Stakeholders Express Concerns and Fears
While Asian businesses are keen on cloud computing, effective implementation will require a reliable infrastructure, as well as adequate security on both client and server ends. These are considered to be top concerns in the Asia Pacific region going forward. Asia Cloud has cited security concerns, regulatory mandates, licensing and infrastructure as concerns that might slow down cloud computing adoption in the region.
Cloud computing in the region has not yet seen its full potential, says Balu. The region has a varied regulatory landscape and different market maturity levels. “Organizations in Asia have voiced several concerns, particularly around security, service levels and regulatory positions. There is a strong sense of urgency to have these concerns resolved by an open industry collaboration focused on the actual market realities and conditions in Asia,” he adds.
Adoption of Region-Appropriate Best Practices
Noting that a one-size-fits-all strategy might not be appropriate to the Asia Pacific market, Asia Cloud has tasked itself to evaluate global standards in cloud computing and determine which technologies will be most appropriate to the region.
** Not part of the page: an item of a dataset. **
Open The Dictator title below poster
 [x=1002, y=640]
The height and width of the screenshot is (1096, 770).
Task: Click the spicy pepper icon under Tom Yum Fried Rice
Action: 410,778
Initially, working groups will be formed to evaluate regulatory issues, security concerns and infrastructure availability. The organization targets to build formal relationships with other stakeholders and organizations by 2011.
Asia Cloud plans to involve governments, hardware manufacturers, software makers, academic institutions and end users, in order to arrive at a common goal of better adoption of cloud technologies in the Asia Pacific region.